*Prompt*
Can you update the records from the first line up to and including the line with "pyautogui.click(x=20, y=206)", replacing "support agent icon" with "customer service icon" and leaving everything else unchanged? Return only those lines, without the pictures.
>>>
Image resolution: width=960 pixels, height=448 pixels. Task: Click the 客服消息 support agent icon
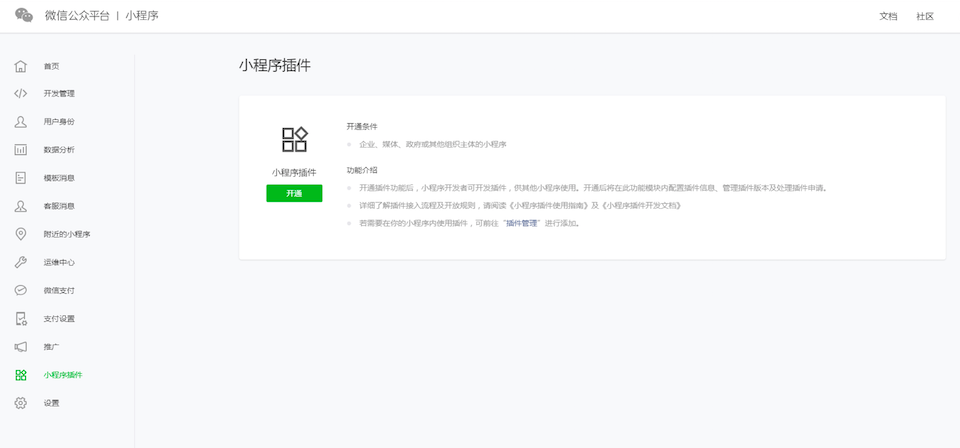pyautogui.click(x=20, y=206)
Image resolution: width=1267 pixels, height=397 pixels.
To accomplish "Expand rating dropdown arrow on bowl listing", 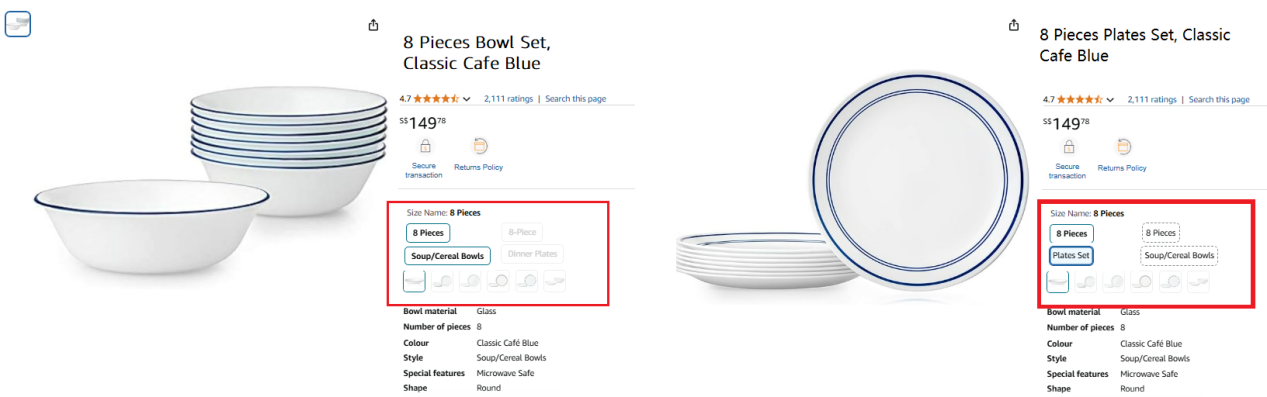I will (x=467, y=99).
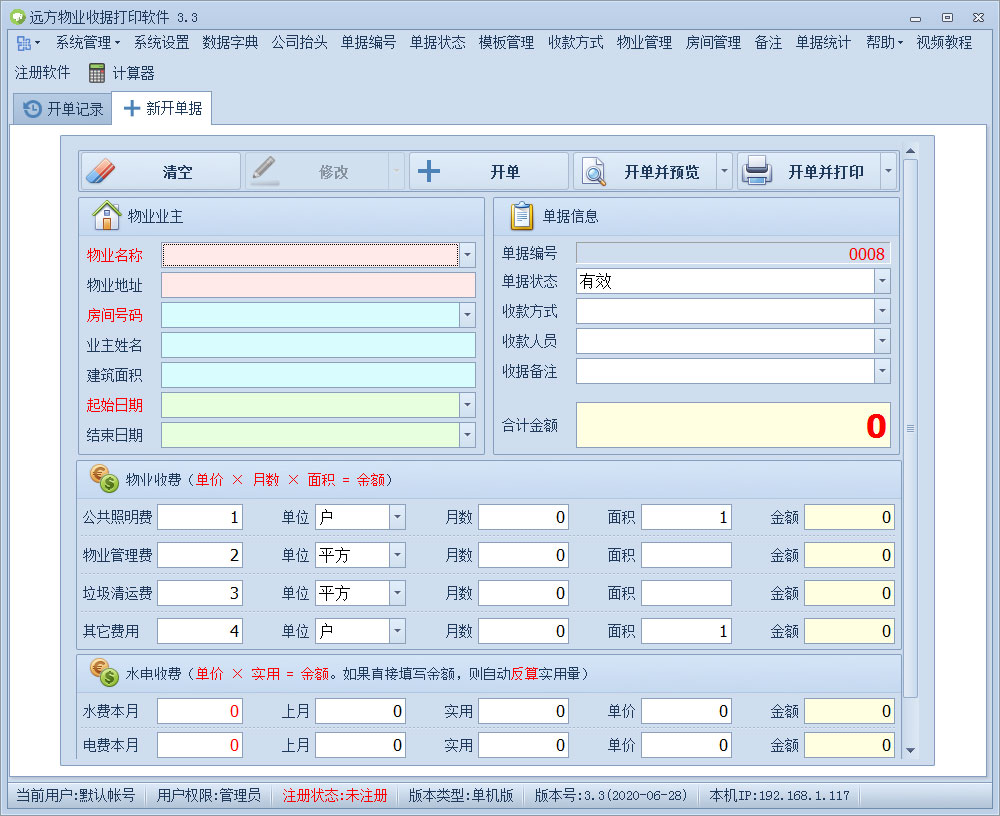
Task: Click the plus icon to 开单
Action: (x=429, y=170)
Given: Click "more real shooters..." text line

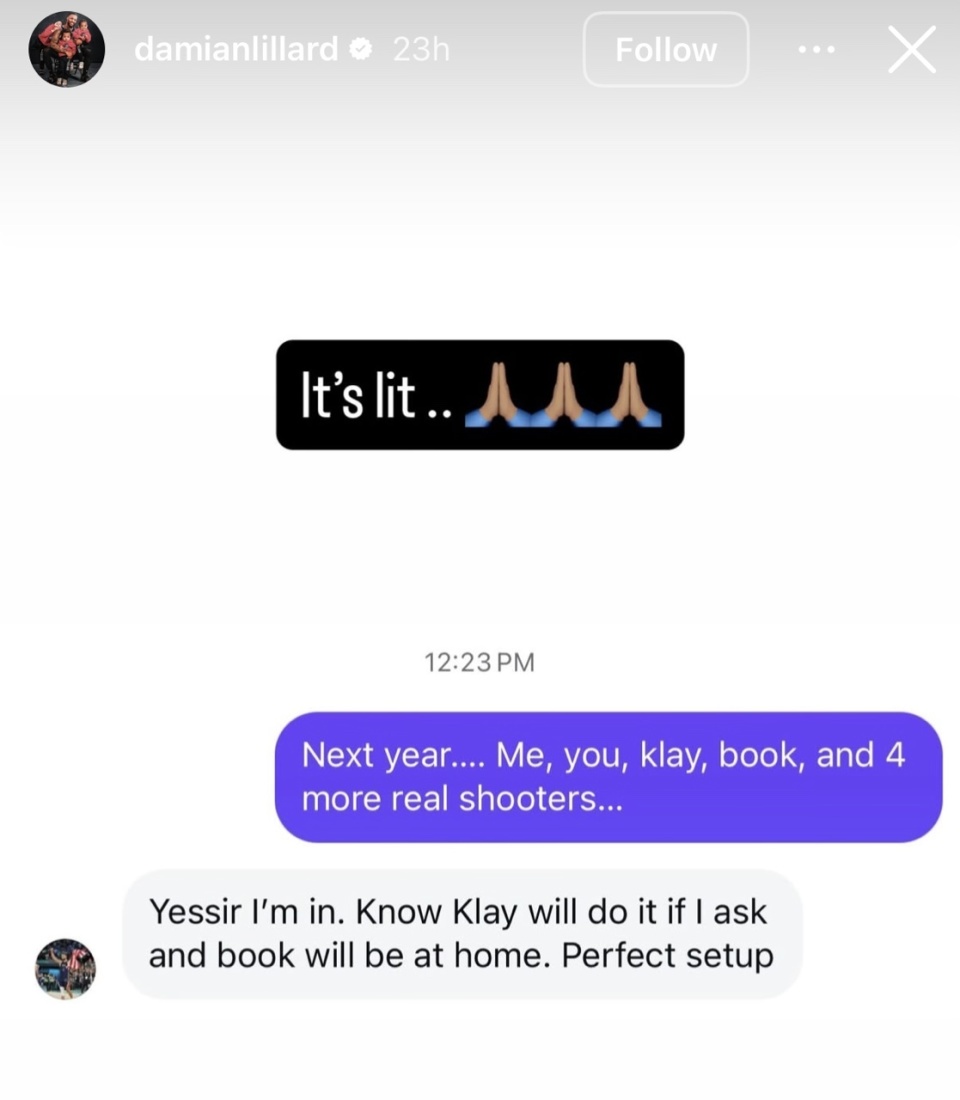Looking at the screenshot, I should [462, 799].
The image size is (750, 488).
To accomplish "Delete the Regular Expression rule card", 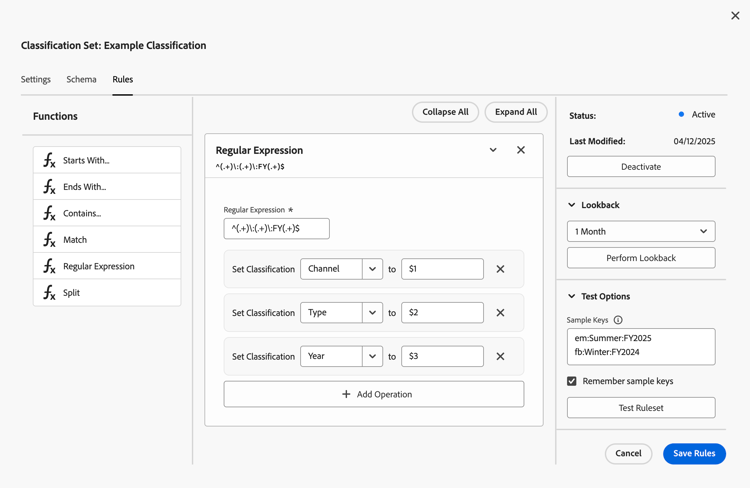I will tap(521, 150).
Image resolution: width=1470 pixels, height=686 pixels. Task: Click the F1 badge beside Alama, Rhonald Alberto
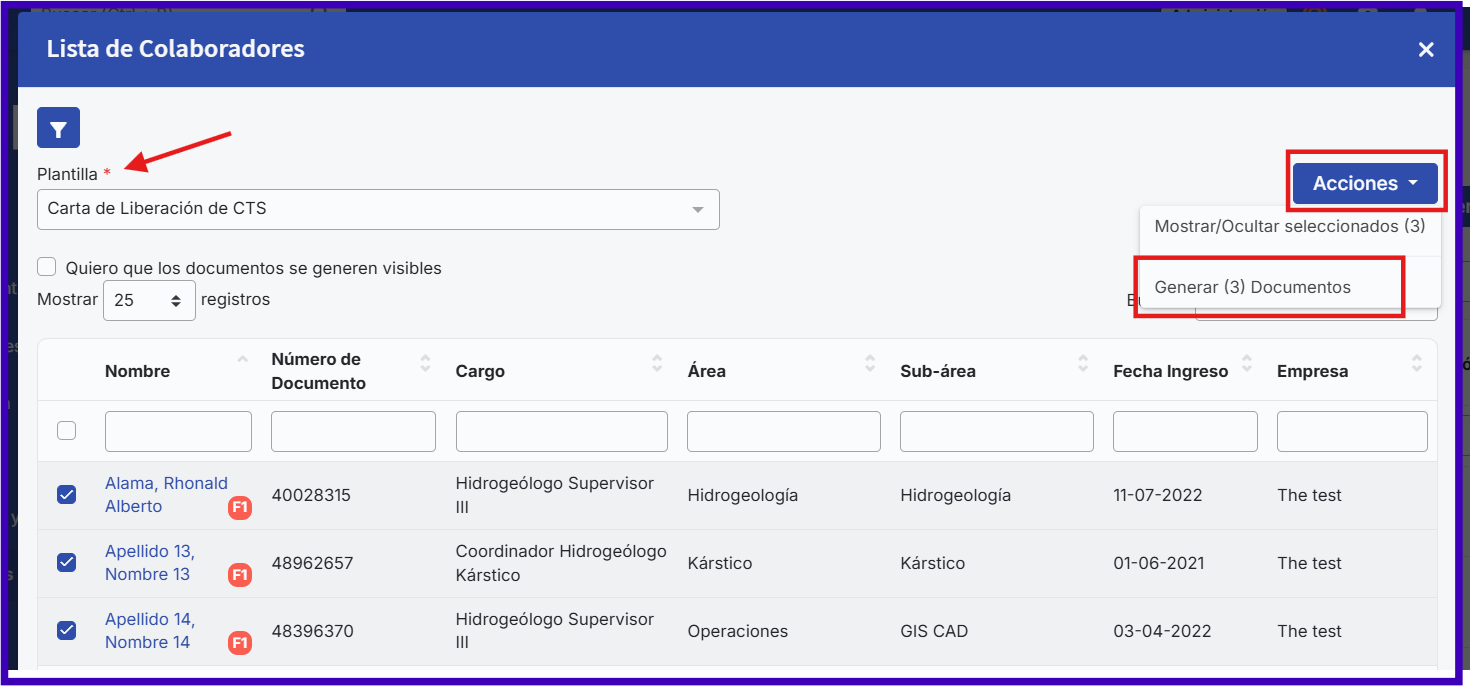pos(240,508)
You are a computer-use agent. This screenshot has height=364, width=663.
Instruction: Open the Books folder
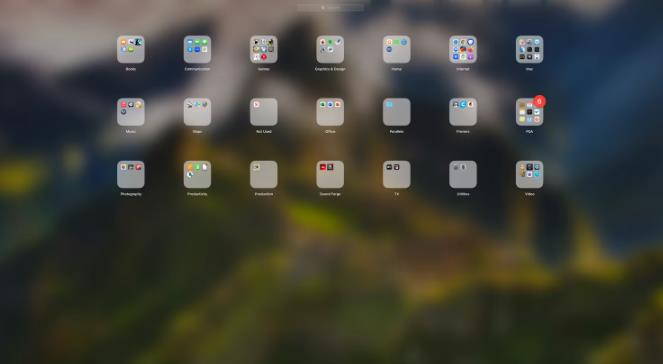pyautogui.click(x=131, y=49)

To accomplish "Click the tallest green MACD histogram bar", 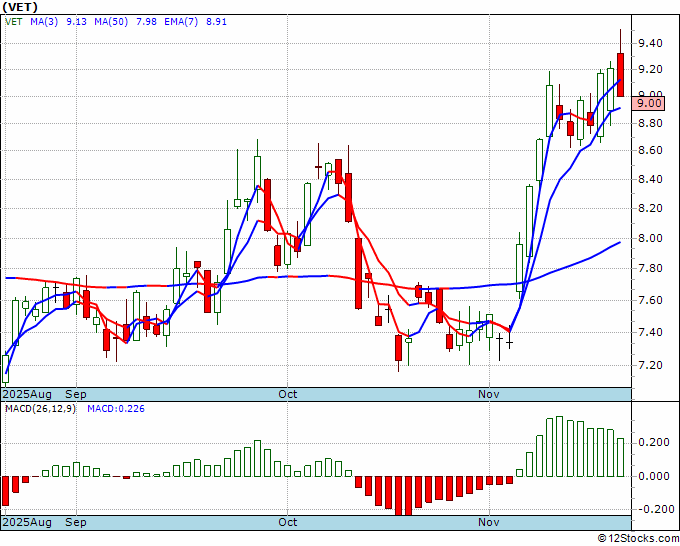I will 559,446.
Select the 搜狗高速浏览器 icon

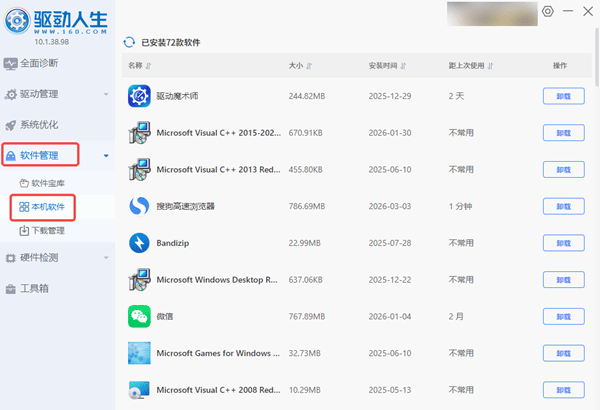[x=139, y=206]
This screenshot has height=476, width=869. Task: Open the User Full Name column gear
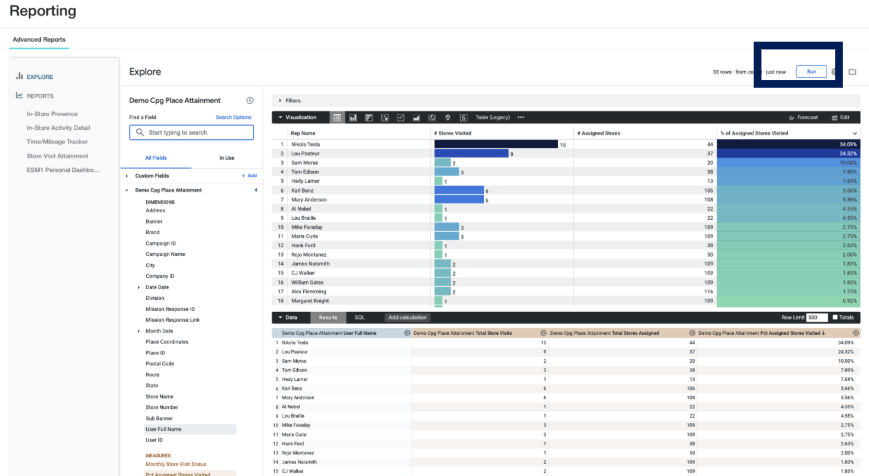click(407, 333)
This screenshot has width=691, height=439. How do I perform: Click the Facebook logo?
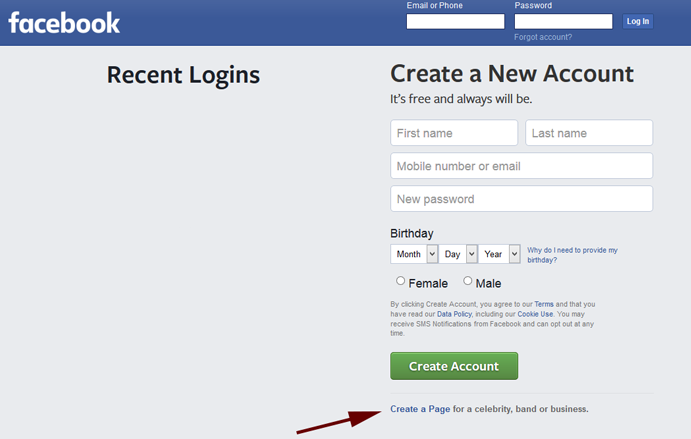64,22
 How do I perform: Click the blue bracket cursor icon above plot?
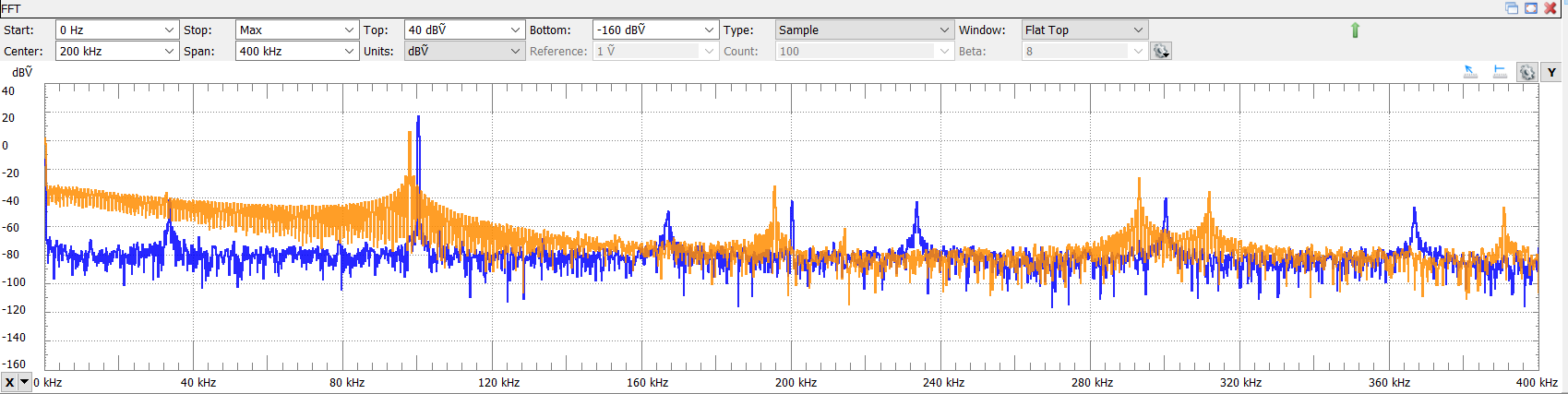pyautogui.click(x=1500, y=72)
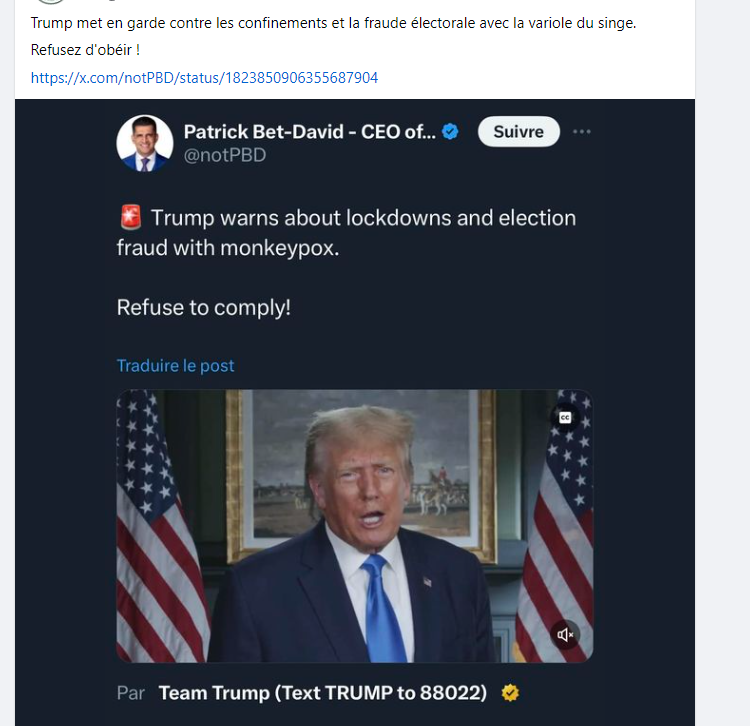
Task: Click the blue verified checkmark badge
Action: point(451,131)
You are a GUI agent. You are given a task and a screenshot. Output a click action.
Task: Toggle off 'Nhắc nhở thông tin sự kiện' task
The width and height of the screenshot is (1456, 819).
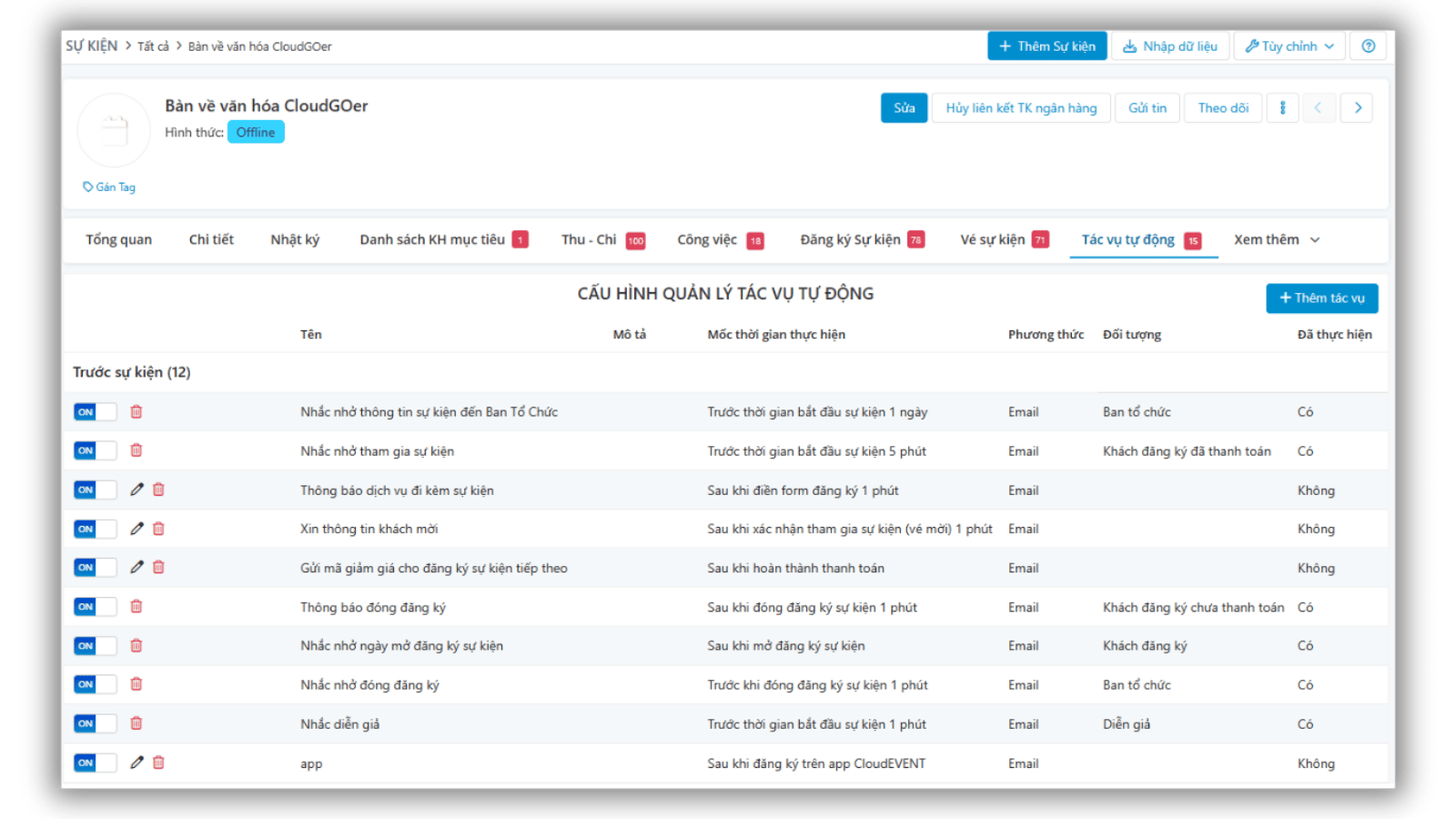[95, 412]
<<<
*Response*
Image resolution: width=960 pixels, height=448 pixels. Task: Click the 客服消息 customer service icon
pyautogui.click(x=20, y=206)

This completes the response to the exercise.